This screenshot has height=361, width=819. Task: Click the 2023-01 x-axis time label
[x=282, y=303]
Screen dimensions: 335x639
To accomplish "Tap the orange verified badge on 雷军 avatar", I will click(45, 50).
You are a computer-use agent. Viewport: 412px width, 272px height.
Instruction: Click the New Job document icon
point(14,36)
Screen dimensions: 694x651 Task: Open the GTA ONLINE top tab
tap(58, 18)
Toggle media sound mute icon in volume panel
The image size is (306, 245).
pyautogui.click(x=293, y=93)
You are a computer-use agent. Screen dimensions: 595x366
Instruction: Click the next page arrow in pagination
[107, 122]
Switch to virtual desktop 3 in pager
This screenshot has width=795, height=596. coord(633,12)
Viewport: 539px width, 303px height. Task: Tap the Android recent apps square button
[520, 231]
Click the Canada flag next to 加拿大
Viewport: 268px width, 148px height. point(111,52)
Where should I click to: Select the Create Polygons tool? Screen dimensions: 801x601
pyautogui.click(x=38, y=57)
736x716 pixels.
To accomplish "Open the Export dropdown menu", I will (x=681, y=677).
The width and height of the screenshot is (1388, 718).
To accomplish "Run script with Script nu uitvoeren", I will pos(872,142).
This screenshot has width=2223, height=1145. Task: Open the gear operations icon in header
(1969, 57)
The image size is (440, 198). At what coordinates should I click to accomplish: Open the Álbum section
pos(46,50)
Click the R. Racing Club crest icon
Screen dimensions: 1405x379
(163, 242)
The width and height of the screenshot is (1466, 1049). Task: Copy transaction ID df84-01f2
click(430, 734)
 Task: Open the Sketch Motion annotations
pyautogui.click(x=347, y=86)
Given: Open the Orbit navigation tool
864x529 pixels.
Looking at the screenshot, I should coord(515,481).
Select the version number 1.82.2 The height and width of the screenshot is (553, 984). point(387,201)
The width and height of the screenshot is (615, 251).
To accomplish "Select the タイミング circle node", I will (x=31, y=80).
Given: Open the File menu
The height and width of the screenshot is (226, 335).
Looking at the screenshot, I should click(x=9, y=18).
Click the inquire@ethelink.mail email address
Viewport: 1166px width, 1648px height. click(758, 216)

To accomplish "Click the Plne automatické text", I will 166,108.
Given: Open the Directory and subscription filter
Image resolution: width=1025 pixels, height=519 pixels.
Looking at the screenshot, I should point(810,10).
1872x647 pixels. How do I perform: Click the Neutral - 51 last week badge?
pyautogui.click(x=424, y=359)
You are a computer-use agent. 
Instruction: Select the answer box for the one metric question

● Required work
Within the records above, each line containing "computer" is to be returned.

● Result of the task
You are a computer-use agent. Viewport: 412px width, 272px height.
You are a computer-use agent. Screen dimensions: 595x366
You are a computer-use agent. 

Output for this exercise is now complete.